Document text:
========================

After being so impressed by the kind words and excellent recap of my first confluence, I decided on a whim late Thursday night (early this morning) to respond to Joseph’s generosity by geocoding his 86 different confluences using Google Earth.
Already listed on the Confluence website was Joseph’s previous confluences, so all I had to was manually cut & paste each confluence into Google’s search bar and the program would take me to the location. This proved to be somewhat more time consuming because there is a bug in Google Earth which does not allow the ASCII code for degreeÂ° to be used when searching. This forced me to paste the coordinates, then go into the search box and delete the degree character.

========================

Rows:
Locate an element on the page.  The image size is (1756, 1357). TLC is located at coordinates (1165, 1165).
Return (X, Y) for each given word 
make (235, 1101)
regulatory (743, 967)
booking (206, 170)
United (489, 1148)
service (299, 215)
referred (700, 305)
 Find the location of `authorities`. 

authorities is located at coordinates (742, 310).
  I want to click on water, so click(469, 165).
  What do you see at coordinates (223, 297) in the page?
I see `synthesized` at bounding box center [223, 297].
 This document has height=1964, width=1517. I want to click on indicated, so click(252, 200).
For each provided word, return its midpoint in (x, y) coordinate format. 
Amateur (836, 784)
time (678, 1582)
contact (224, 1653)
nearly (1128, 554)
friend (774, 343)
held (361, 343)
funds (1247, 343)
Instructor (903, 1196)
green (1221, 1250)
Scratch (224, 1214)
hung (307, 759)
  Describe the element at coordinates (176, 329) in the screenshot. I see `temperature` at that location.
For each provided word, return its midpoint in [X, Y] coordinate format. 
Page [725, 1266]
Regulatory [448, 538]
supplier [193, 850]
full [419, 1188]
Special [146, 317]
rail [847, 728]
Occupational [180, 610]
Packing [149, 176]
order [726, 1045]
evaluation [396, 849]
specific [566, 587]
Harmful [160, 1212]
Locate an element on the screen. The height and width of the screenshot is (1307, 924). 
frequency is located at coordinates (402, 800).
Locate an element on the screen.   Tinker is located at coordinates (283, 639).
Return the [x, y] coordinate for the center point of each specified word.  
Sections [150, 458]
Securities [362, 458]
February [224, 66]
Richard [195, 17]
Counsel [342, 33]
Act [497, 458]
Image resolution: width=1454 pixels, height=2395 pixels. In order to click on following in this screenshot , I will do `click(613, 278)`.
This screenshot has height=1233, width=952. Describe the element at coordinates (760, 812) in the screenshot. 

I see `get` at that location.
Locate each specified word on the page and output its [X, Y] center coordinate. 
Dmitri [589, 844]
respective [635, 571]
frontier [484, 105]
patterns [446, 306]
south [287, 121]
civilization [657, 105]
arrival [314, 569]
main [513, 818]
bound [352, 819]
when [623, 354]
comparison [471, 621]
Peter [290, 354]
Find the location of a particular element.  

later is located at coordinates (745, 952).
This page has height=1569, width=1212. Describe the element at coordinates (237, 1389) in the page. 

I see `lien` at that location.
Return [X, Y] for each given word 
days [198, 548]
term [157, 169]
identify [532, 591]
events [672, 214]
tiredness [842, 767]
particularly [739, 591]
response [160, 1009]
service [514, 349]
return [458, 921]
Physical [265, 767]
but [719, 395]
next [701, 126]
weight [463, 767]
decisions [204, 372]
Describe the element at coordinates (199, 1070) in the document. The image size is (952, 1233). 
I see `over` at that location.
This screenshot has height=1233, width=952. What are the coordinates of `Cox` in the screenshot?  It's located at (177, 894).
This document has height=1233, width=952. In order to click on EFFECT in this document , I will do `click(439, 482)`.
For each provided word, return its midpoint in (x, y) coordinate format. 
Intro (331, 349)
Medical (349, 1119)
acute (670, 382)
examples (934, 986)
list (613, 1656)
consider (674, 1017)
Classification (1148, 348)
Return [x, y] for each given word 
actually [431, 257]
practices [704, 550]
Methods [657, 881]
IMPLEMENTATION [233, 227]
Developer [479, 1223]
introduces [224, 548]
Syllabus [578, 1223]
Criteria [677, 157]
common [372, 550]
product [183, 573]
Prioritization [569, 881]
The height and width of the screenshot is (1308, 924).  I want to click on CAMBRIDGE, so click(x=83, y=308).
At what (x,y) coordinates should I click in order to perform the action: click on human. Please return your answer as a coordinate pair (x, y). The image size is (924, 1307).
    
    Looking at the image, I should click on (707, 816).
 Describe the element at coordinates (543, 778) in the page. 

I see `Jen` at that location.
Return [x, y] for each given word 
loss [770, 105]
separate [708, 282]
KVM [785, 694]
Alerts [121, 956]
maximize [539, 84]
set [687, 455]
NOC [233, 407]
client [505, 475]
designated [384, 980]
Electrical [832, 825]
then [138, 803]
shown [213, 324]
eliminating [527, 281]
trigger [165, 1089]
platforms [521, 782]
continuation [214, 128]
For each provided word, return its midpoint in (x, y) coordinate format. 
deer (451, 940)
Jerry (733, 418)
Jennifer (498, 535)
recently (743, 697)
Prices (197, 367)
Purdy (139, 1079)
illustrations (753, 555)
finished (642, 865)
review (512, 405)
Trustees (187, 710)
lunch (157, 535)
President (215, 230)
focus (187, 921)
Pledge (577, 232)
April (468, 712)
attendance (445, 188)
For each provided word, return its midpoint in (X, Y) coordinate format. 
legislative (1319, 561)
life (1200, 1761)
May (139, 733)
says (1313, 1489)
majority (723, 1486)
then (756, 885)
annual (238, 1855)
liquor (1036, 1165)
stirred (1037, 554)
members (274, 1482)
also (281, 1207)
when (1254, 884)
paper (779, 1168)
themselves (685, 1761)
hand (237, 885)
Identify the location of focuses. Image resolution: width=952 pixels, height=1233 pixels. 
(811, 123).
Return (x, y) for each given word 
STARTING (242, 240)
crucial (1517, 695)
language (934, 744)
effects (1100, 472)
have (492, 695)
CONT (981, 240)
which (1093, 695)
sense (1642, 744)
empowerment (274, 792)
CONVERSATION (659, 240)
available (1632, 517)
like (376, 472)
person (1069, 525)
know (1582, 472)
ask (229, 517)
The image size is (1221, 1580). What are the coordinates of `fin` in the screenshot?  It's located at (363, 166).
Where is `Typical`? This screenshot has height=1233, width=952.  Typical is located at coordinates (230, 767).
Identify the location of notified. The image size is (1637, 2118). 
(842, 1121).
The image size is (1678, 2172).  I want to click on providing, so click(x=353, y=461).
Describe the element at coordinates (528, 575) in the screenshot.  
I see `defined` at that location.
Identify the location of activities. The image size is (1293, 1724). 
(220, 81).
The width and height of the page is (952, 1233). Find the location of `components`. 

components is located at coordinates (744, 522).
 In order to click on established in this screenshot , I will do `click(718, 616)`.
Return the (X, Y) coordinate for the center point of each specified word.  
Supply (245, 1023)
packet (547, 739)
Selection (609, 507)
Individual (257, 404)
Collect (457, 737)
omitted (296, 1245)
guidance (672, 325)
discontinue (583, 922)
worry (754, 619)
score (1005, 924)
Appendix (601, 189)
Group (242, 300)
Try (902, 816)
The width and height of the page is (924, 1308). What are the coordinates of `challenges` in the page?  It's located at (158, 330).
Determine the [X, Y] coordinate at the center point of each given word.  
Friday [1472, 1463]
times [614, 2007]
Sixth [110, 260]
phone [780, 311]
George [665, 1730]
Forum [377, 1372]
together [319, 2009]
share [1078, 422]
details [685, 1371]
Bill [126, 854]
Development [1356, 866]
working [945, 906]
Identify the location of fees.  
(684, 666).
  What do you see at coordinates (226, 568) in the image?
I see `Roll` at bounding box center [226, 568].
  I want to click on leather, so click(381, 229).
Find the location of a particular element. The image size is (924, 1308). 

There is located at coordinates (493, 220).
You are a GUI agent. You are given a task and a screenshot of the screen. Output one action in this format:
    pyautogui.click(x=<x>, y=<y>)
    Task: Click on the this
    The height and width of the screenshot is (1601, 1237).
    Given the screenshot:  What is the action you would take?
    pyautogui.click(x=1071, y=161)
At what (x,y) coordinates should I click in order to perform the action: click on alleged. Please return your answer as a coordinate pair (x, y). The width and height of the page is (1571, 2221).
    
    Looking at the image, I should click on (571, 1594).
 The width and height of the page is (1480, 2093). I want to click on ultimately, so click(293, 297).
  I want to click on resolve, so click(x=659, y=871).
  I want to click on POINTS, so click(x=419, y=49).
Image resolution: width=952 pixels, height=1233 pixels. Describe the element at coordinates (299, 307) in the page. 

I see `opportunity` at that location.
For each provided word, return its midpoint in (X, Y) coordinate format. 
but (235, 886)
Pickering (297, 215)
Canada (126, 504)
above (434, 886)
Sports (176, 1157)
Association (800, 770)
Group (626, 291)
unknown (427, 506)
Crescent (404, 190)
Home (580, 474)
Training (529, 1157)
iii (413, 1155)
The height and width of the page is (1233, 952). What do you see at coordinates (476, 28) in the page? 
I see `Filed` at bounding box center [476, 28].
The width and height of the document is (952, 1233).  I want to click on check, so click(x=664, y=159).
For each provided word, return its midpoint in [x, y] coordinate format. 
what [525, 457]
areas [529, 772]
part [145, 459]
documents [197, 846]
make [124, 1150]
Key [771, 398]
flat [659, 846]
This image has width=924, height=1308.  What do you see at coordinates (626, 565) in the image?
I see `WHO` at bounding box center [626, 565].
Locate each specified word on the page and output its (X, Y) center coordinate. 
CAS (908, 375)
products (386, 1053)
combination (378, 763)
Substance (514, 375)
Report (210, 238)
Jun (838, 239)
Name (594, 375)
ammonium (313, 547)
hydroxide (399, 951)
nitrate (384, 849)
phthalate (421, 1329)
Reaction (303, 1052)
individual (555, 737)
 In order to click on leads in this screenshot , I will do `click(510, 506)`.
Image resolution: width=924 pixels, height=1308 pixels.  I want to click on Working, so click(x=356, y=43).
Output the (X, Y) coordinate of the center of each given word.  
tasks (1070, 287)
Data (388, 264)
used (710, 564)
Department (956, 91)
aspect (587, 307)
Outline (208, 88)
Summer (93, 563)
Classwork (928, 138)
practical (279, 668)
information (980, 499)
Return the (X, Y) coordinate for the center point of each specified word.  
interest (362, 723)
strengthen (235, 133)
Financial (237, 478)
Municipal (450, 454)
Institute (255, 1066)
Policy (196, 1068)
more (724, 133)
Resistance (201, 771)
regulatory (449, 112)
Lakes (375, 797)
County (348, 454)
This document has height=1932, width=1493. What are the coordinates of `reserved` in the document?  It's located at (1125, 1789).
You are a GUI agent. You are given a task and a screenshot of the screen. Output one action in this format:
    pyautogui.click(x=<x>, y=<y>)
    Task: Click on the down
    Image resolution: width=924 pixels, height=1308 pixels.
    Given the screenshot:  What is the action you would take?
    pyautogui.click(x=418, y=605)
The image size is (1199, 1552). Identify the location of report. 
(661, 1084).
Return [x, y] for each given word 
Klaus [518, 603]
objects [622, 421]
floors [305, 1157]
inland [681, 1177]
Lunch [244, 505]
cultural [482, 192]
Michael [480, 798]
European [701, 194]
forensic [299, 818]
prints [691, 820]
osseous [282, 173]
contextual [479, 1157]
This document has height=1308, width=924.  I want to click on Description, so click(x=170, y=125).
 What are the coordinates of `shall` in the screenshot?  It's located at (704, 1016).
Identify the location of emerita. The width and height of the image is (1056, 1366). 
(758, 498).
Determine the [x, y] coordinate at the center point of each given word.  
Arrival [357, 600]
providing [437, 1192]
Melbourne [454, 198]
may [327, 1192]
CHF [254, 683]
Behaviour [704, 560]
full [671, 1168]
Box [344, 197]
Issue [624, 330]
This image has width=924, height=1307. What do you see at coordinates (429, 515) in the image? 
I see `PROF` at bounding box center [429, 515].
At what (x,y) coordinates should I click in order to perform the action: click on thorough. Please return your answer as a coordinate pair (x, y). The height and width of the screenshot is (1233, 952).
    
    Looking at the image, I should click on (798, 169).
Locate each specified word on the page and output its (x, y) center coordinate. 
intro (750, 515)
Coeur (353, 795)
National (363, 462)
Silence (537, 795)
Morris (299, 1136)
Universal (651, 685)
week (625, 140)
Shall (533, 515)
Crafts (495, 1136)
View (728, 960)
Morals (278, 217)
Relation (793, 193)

========================

Aim 1: Summarize the geocoding account in two sentences.
Aim 2: Echo the geocoding account word for word, starting at "After being so" and ending at "using Google Earth.".
Rely only on the geocoding account for these answers.

Task result 1: Impressed by kind words and a recap of the writer's first confluence, the writer decided late Thursday night to respond to Joseph's generosity by geocoding his 86 confluences in Google Earth. Pasting each listed confluence into the search bar took more time than expected because a Google Earth bug rejects the degree symbol, so the writer had to delete that character after pasting the coordinates.

Task result 2:
After being so impressed by the kind words and excellent recap of my first confluence, I decided on a whim late Thursday night (early this morning) to respond to Joseph’s generosity by geocoding his 86 different confluences using Google Earth.